Saudi Arabia, Syria may not attend
Mubarak’s efforts to include Saudi Arabia and Syria at Thursday’s summit hit a snag: An Arab diplomat said the two countries’ leaders were too involved in Lebanon’s presidential succession crisis to participate. He spoke on condition of anonymity because he was not authorized to talk to the media.

Arab foreign ministers were expected to finalize a unified stance Friday, after which the invited countries will announce whether — and at what level — they will attend the Annapolis meeting.
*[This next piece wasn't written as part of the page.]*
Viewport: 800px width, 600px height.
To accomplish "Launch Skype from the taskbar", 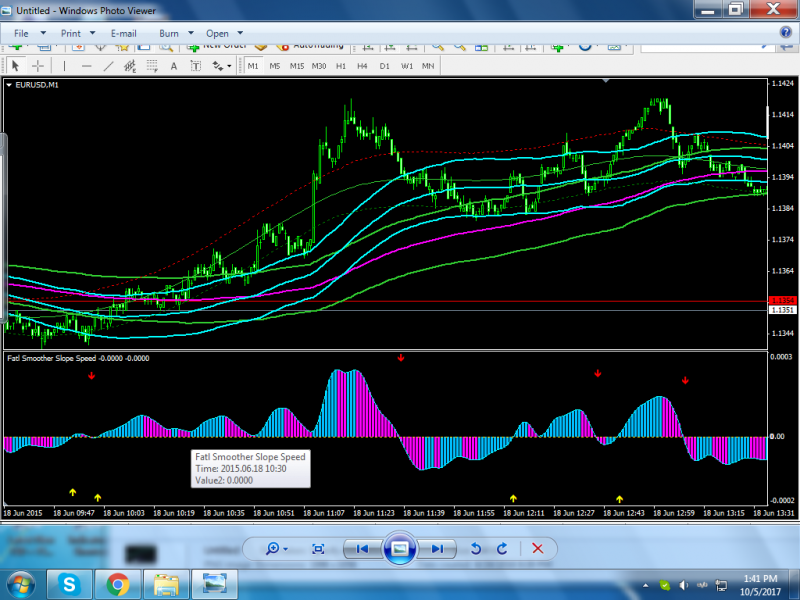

So far, Egypt and the United Arab Emirates have said they are attending, and Jordan is a sure bet.

“The whole situation will be reviewed and we will see the cost and the benefit,” Hesham Youssef, a senior aide to the Arab League’s Secretary-General Amr Moussa, told The Associated Press. “But certainly it is an opportunity and we hope that Israel will be committed this time.”

Top officials fear photo op
Saudi Arabia and other Arab countries that do not have diplomatic ties with Israel are concerned that the conference may be an attempt to corner them into contacts — and a photo op — with the Israelis before Israel commits to the Arab land-for-peace proposal.

Israeli Prime Minister Ehud Olmert has tried to allay Arab concerns. After meeting Mubarak, he promised Tuesday that negotiations to be launched by the conference would address all the key issues of the peace process, would take the Arab peace plan into account and could even lead to a final peace agreement in 2008.

Skepticism over the conference has raised tensions between Arab nations and the Palestinians, who have indicated their willingness to go to Annapolis regardless of the Arab League’s position.

Palestinians have showing increasing frustration with Arab nations’ inability to help them achieve their aspirations, and some Palestinian officials have criticized the lack of Arab support.

“If they (Arab countries) try to manipulate the Palestinian card, they will be wrong,” chief Palestinian negotiator Saeb Erekat told a Palestinian gathering in remarks televised by Al-Jazeera on Saturday.

Conditions for Syria's attendance
Diplomats say major Arab states, such as Egypt, have voiced concern that they are kept in the dark by Palestinian officials about their contacts with the Israelis.

“They do not even tell us about where they stand on their talks with the Israelis,” said one Egyptian diplomat, speaking on condition of anonymity because of the sensitivity of the issue.

Syria is another puzzle. It has said repeatedly that it would attend the conference only if the discussions include the return of the Golan Heights, a strategic plateau Israel captured from Syria in 1967 and later annexed.

Syria’s president Assad was reportedly dissatisfied with an offer carried to him by Jordan’s King Abdullah II that the Golan issue will be mentioned at the conference’s opening and closing statements. He wants the Golan to be part of conference agenda as a price for Syrian attendance.